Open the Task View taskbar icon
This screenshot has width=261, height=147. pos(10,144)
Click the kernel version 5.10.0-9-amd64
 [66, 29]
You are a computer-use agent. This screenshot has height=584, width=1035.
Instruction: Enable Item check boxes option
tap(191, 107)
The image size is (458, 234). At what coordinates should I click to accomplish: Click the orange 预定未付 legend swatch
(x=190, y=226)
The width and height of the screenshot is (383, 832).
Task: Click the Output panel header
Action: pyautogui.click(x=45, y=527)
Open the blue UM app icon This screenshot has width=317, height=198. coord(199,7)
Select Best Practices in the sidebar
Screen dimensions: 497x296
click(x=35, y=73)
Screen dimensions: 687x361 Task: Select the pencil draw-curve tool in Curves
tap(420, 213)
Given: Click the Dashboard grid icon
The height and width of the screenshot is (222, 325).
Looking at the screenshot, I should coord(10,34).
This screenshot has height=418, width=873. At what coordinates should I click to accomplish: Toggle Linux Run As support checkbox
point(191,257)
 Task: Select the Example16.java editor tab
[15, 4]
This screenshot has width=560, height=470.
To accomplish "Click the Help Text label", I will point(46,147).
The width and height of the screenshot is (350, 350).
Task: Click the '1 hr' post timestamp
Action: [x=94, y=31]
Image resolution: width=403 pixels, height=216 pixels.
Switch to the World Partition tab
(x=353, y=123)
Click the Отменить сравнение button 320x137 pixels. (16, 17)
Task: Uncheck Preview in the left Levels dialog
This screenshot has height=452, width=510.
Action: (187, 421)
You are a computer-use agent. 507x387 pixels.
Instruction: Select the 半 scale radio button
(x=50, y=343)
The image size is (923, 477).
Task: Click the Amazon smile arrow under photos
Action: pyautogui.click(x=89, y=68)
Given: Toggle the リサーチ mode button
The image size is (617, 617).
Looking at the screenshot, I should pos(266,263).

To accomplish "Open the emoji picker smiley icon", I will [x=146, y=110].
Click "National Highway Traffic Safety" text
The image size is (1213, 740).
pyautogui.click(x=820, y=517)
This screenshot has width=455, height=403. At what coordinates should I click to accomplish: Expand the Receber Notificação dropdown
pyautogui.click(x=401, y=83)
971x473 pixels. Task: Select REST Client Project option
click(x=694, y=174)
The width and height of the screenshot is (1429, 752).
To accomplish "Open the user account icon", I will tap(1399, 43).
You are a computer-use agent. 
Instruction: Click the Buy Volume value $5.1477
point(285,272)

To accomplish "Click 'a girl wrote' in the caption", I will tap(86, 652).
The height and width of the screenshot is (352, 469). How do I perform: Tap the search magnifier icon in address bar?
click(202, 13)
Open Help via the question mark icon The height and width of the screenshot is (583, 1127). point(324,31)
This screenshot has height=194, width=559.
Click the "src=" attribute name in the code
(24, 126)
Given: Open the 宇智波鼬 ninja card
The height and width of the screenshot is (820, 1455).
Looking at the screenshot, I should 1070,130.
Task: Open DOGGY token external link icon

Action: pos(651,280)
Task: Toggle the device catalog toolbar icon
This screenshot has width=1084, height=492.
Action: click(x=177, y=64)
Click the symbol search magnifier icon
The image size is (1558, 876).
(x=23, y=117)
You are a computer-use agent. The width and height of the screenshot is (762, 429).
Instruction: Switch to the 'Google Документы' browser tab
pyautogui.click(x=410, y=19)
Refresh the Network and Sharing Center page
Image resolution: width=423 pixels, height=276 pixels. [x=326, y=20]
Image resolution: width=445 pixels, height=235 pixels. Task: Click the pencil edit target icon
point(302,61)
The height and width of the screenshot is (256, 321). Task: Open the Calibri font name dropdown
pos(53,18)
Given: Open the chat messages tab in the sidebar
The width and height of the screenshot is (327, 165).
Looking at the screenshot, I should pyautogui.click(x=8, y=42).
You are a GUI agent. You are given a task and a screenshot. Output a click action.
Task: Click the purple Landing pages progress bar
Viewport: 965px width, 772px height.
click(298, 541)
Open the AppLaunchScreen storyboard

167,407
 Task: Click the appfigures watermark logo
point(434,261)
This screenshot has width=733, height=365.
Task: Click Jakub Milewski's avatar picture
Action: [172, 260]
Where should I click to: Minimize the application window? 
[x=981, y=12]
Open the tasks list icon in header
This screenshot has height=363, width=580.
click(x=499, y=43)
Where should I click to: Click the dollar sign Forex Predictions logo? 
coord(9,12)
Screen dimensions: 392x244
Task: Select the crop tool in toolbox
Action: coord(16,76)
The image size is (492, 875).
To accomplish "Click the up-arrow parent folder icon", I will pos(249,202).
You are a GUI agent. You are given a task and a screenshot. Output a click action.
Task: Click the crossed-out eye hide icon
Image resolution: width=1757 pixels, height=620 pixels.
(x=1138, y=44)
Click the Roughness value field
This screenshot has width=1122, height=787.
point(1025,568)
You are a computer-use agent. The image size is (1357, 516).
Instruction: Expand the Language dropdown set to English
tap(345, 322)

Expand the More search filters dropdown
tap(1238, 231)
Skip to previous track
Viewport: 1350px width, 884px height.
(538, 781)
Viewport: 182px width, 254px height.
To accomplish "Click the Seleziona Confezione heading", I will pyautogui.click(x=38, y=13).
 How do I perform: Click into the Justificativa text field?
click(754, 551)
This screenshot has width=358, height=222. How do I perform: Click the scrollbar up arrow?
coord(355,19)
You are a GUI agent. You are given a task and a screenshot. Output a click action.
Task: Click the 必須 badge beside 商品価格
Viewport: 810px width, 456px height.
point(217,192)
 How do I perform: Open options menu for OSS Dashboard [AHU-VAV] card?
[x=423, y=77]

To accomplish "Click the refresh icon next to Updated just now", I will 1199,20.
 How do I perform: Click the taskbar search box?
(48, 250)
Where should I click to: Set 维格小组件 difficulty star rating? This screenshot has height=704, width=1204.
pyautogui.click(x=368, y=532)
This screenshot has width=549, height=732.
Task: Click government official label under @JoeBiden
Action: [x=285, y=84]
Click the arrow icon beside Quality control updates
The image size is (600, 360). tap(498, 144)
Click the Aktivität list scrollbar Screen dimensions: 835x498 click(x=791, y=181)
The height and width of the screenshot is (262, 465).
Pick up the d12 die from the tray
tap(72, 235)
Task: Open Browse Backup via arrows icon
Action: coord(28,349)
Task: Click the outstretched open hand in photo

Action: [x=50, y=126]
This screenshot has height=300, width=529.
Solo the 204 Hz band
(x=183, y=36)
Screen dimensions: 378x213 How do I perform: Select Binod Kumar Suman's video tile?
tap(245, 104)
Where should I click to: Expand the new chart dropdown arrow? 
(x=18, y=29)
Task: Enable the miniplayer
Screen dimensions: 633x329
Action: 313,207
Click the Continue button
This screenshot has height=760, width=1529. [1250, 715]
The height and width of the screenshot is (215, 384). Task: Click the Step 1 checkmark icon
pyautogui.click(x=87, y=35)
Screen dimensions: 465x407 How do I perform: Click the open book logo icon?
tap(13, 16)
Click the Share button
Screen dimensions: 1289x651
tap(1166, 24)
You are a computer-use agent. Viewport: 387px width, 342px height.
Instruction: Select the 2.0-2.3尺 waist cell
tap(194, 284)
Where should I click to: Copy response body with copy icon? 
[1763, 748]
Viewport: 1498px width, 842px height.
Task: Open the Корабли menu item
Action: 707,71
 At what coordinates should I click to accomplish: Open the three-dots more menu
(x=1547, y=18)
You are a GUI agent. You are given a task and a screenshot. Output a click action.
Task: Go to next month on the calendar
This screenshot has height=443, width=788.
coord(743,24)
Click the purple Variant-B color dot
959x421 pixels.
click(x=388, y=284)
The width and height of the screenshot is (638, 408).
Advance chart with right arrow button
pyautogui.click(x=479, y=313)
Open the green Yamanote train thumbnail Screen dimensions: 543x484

* * * * * * * * *

- Brief: Please turn the lines above into a Markdown table with the columns Row and Line, numbering each row and leaving out blank lines.

- Answer below:
| Row | Line |
|---|---|
| 1 | Open the Task View taskbar icon |
| 2 | This screenshot has width=261, height=147. pos(10,144) |
| 3 | Click the kernel version 5.10.0-9-amd64 |
| 4 |  [66, 29] |
| 5 | You are a computer-use agent. This screenshot has height=584, width=1035. |
| 6 | Instruction: Enable Item check boxes option |
| 7 | tap(191, 107) |
| 8 | The image size is (458, 234). At what coordinates should I click to accomplish: Click the orange 预定未付 legend swatch |
| 9 | (x=190, y=226) |
| 10 | The width and height of the screenshot is (383, 832). |
| 11 | Task: Click the Output panel header |
| 12 | Action: pyautogui.click(x=45, y=527) |
| 13 | Open the blue UM app icon This screenshot has width=317, height=198. coord(199,7) |
| 14 | Select Best Practices in the sidebar |
| 15 | Screen dimensions: 497x296 |
| 16 | click(x=35, y=73) |
| 17 | Screen dimensions: 687x361 Task: Select the pencil draw-curve tool in Curves |
| 18 | tap(420, 213) |
| 19 | Given: Click the Dashboard grid icon |
| 20 | The height and width of the screenshot is (222, 325). |
| 21 | Looking at the screenshot, I should coord(10,34). |
| 22 | This screenshot has height=418, width=873. At what coordinates should I click to accomplish: Toggle Linux Run As support checkbox |
| 23 | point(191,257) |
| 24 |  Task: Select the Example16.java editor tab |
| 25 | [15, 4] |
| 26 | This screenshot has width=560, height=470. |
| 27 | To accomplish "Click the Help Text label", I will point(46,147). |
| 28 | The width and height of the screenshot is (350, 350). |
| 29 | Task: Click the '1 hr' post timestamp |
| 30 | Action: [x=94, y=31] |
| 31 | Image resolution: width=403 pixels, height=216 pixels. |
| 32 | Switch to the World Partition tab |
| 33 | (x=353, y=123) |
| 34 | Click the Отменить сравнение button 320x137 pixels. (16, 17) |
| 35 | Task: Uncheck Preview in the left Levels dialog |
| 36 | This screenshot has height=452, width=510. |
| 37 | Action: (187, 421) |
| 38 | You are a computer-use agent. 507x387 pixels. |
| 39 | Instruction: Select the 半 scale radio button |
| 40 | (x=50, y=343) |
| 41 | The image size is (923, 477). |
| 42 | Task: Click the Amazon smile arrow under photos |
| 43 | Action: pyautogui.click(x=89, y=68) |
| 44 | Given: Toggle the リサーチ mode button |
| 45 | The image size is (617, 617). |
| 46 | Looking at the screenshot, I should pos(266,263). |
| 47 | To accomplish "Open the emoji picker smiley icon", I will [x=146, y=110]. |
| 48 | Click "National Highway Traffic Safety" text |
| 49 | The image size is (1213, 740). |
| 50 | pyautogui.click(x=820, y=517) |
| 51 | This screenshot has width=455, height=403. At what coordinates should I click to accomplish: Expand the Receber Notificação dropdown |
| 52 | pyautogui.click(x=401, y=83) |
| 53 | 971x473 pixels. Task: Select REST Client Project option |
| 54 | click(x=694, y=174) |
| 55 | The width and height of the screenshot is (1429, 752). |
| 56 | To accomplish "Open the user account icon", I will tap(1399, 43). |
| 57 | You are a computer-use agent.  |
| 58 | Instruction: Click the Buy Volume value $5.1477 |
| 59 | point(285,272) |
| 60 | To accomplish "Click 'a girl wrote' in the caption", I will tap(86, 652). |
| 61 | The height and width of the screenshot is (352, 469). How do I perform: Tap the search magnifier icon in address bar? |
| 62 | click(202, 13) |
| 63 | Open Help via the question mark icon The height and width of the screenshot is (583, 1127). point(324,31) |
| 64 | This screenshot has height=194, width=559. |
| 65 | Click the "src=" attribute name in the code |
| 66 | (24, 126) |
| 67 | Given: Open the 宇智波鼬 ninja card |
| 68 | The height and width of the screenshot is (820, 1455). |
| 69 | Looking at the screenshot, I should 1070,130. |
| 70 | Task: Open DOGGY token external link icon |
| 71 | Action: pos(651,280) |
| 72 | Task: Toggle the device catalog toolbar icon |
| 73 | This screenshot has width=1084, height=492. |
| 74 | Action: click(x=177, y=64) |
| 75 | Click the symbol search magnifier icon |
| 76 | The image size is (1558, 876). |
| 77 | (x=23, y=117) |
| 78 | You are a computer-use agent. The width and height of the screenshot is (762, 429). |
| 79 | Instruction: Switch to the 'Google Документы' browser tab |
| 80 | pyautogui.click(x=410, y=19) |
| 81 | Refresh the Network and Sharing Center page |
| 82 | Image resolution: width=423 pixels, height=276 pixels. [x=326, y=20] |
| 83 | Image resolution: width=445 pixels, height=235 pixels. Task: Click the pencil edit target icon |
| 84 | point(302,61) |
| 85 | The height and width of the screenshot is (256, 321). Task: Open the Calibri font name dropdown |
| 86 | pos(53,18) |
| 87 | Given: Open the chat messages tab in the sidebar |
| 88 | The width and height of the screenshot is (327, 165). |
| 89 | Looking at the screenshot, I should pyautogui.click(x=8, y=42). |
| 90 | You are a GUI agent. You are given a task and a screenshot. Output a click action. |
| 91 | Task: Click the purple Landing pages progress bar |
| 92 | Viewport: 965px width, 772px height. |
| 93 | click(298, 541) |
| 94 | Open the AppLaunchScreen storyboard |
| 95 | 167,407 |
| 96 |  Task: Click the appfigures watermark logo |
| 97 | point(434,261) |
| 98 | This screenshot has width=733, height=365. |
| 99 | Task: Click Jakub Milewski's avatar picture |
| 100 | Action: [172, 260] |
| 101 | Where should I click to: Minimize the application window?  |
| 102 | [x=981, y=12] |
| 103 | Open the tasks list icon in header |
| 104 | This screenshot has height=363, width=580. |
| 105 | click(x=499, y=43) |
| 106 | Where should I click to: Click the dollar sign Forex Predictions logo?  |
| 107 | coord(9,12) |
| 108 | Screen dimensions: 392x244 |
| 109 | Task: Select the crop tool in toolbox |
| 110 | Action: coord(16,76) |
| 111 | The image size is (492, 875). |
| 112 | To accomplish "Click the up-arrow parent folder icon", I will pos(249,202). |
| 113 | You are a GUI agent. You are given a task and a screenshot. Output a click action. |
| 114 | Task: Click the crossed-out eye hide icon |
| 115 | Image resolution: width=1757 pixels, height=620 pixels. |
| 116 | (x=1138, y=44) |
| 117 | Click the Roughness value field |
| 118 | This screenshot has width=1122, height=787. |
| 119 | point(1025,568) |
| 120 | You are a computer-use agent. The image size is (1357, 516). |
| 121 | Instruction: Expand the Language dropdown set to English |
| 122 | tap(345, 322) |
| 123 | Expand the More search filters dropdown |
| 124 | tap(1238, 231) |
| 125 | Skip to previous track |
| 126 | Viewport: 1350px width, 884px height. |
| 127 | (538, 781) |
| 128 | Viewport: 182px width, 254px height. |
| 129 | To accomplish "Click the Seleziona Confezione heading", I will pyautogui.click(x=38, y=13). |
| 130 |  How do I perform: Click into the Justificativa text field? |
| 131 | click(754, 551) |
| 132 | This screenshot has width=358, height=222. How do I perform: Click the scrollbar up arrow? |
| 133 | coord(355,19) |
| 134 | You are a GUI agent. You are given a task and a screenshot. Output a click action. |
| 135 | Task: Click the 必須 badge beside 商品価格 |
| 136 | Viewport: 810px width, 456px height. |
| 137 | point(217,192) |
| 138 |  How do I perform: Open options menu for OSS Dashboard [AHU-VAV] card? |
| 139 | [x=423, y=77] |
| 140 | To accomplish "Click the refresh icon next to Updated just now", I will 1199,20. |
| 141 |  How do I perform: Click the taskbar search box? |
| 142 | (48, 250) |
| 143 | Where should I click to: Set 维格小组件 difficulty star rating? This screenshot has height=704, width=1204. |
| 144 | pyautogui.click(x=368, y=532) |
| 145 | This screenshot has width=549, height=732. |
| 146 | Task: Click government official label under @JoeBiden |
| 147 | Action: [x=285, y=84] |
| 148 | Click the arrow icon beside Quality control updates |
| 149 | The image size is (600, 360). tap(498, 144) |
| 150 | Click the Aktivität list scrollbar Screen dimensions: 835x498 click(x=791, y=181) |
| 151 | The height and width of the screenshot is (262, 465). |
| 152 | Pick up the d12 die from the tray |
| 153 | tap(72, 235) |
| 154 | Task: Open Browse Backup via arrows icon |
| 155 | Action: coord(28,349) |
| 156 | Task: Click the outstretched open hand in photo |
| 157 | Action: [x=50, y=126] |
| 158 | This screenshot has height=300, width=529. |
| 159 | Solo the 204 Hz band |
| 160 | (x=183, y=36) |
| 161 | Screen dimensions: 378x213 How do I perform: Select Binod Kumar Suman's video tile? |
| 162 | tap(245, 104) |
| 163 | Where should I click to: Expand the new chart dropdown arrow?  |
| 164 | (x=18, y=29) |
| 165 | Task: Enable the miniplayer |
| 166 | Screen dimensions: 633x329 |
| 167 | Action: 313,207 |
| 168 | Click the Continue button |
| 169 | This screenshot has height=760, width=1529. [1250, 715] |
| 170 | The height and width of the screenshot is (215, 384). Task: Click the Step 1 checkmark icon |
| 171 | pyautogui.click(x=87, y=35) |
| 172 | Screen dimensions: 465x407 How do I perform: Click the open book logo icon? |
| 173 | tap(13, 16) |
| 174 | Click the Share button |
| 175 | Screen dimensions: 1289x651 |
| 176 | tap(1166, 24) |
| 177 | You are a computer-use agent. Viewport: 387px width, 342px height. |
| 178 | Instruction: Select the 2.0-2.3尺 waist cell |
| 179 | tap(194, 284) |
| 180 | Where should I click to: Copy response body with copy icon?  |
| 181 | [1763, 748] |
| 182 | Viewport: 1498px width, 842px height. |
| 183 | Task: Open the Корабли menu item |
| 184 | Action: 707,71 |
| 185 |  At what coordinates should I click to accomplish: Open the three-dots more menu |
| 186 | (x=1547, y=18) |
| 187 | You are a GUI agent. You are given a task and a screenshot. Output a click action. |
| 188 | Task: Go to next month on the calendar |
| 189 | This screenshot has height=443, width=788. |
| 190 | coord(743,24) |
| 191 | Click the purple Variant-B color dot |
| 192 | 959x421 pixels. |
| 193 | click(x=388, y=284) |
| 194 | The width and height of the screenshot is (638, 408). |
| 195 | Advance chart with right arrow button |
| 196 | pyautogui.click(x=479, y=313) |
| 197 | Open the green Yamanote train thumbnail Screen dimensions: 543x484 |